■ Goal a
In the blog post below, which two banks does the writer say offer 4.8-5.0% interest rates on online savings accounts?

■ Extract to read

•••••

Friday, June 30, 2006

Grumble

Well, I've clearly been really half-assed about this lately. Better than being quarter-assed (not naming names...), but no real excuse.

Currently my willpower is being directed into:
  • learning SAP/Java technology for work. Soon I'll start getting phonecalls to fix broken systems, and I'd rather panic some now to avoid more later.
  • arbitraging moat carps with foot-powered oyster fishing and cooking funds. combination distraction, patience-building and wrist-resting. Law and Order, CSI, Monk and House make good background noise. And House, if you didn't already know, is really really good.
  • reading pithy maxims and marvelling at my range of reactions. call it "living the question", where the question is KP's observations on the Self.
  • moving savings. hsbcdirect and citibank have 4.8-5.0% interest rates on online savings accounts.
  • trying to figure out how to make dynamic books. as in paper that can do calculations. current status: still impossible, but i remain undeterred.
  • reading the supreme court's hamdan ruling. wondering what constitutional authority the congress has to set the judiciary's jurisdiction. see, if i generated fantastic blog content daily, one of my legions of readers would probably comment explaining it to me. better get on with it, eh?
  • thinking about iraq. and not, perhaps, in the way some would expect.
  • eating well and less, and getting daily exercise. ~3 miles walking a day, and down to 165 pounds (from about 180-185 at peak).

•••••

■ Data for this exercise
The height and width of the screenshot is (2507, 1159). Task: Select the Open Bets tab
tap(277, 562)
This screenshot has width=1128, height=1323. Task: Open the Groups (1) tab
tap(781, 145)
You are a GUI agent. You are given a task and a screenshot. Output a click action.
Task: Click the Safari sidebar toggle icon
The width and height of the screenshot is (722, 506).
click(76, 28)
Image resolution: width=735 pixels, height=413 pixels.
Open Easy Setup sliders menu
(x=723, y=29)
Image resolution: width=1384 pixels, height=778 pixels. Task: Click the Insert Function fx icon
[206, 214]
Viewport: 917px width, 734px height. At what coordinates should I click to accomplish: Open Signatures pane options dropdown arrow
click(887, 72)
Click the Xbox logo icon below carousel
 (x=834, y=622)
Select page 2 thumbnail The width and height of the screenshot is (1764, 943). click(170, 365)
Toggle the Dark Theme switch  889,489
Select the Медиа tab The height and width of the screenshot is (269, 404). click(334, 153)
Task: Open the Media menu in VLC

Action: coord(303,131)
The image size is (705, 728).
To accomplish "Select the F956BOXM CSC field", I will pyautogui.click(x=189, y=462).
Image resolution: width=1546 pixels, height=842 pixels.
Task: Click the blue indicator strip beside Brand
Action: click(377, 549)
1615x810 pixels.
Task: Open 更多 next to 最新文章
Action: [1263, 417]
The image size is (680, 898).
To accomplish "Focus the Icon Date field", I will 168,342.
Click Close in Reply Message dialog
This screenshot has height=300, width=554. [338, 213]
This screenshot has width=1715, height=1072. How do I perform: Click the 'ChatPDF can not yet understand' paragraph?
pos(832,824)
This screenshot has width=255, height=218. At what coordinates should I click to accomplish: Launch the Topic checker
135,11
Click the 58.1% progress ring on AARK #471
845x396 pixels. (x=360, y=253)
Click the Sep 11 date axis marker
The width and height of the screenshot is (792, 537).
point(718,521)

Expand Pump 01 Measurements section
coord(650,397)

•••••

■ Goal b
Pick out every line of the records that contains the word "Select", with case counting.

■ Final result a
hsbcdirect and citibank

■ Final result b
The height and width of the screenshot is (2507, 1159). Task: Select the Open Bets tab
Select page 2 thumbnail The width and height of the screenshot is (1764, 943). click(170, 365)
Select the Медиа tab The height and width of the screenshot is (269, 404). click(334, 153)
To accomplish "Select the F956BOXM CSC field", I will pyautogui.click(x=189, y=462).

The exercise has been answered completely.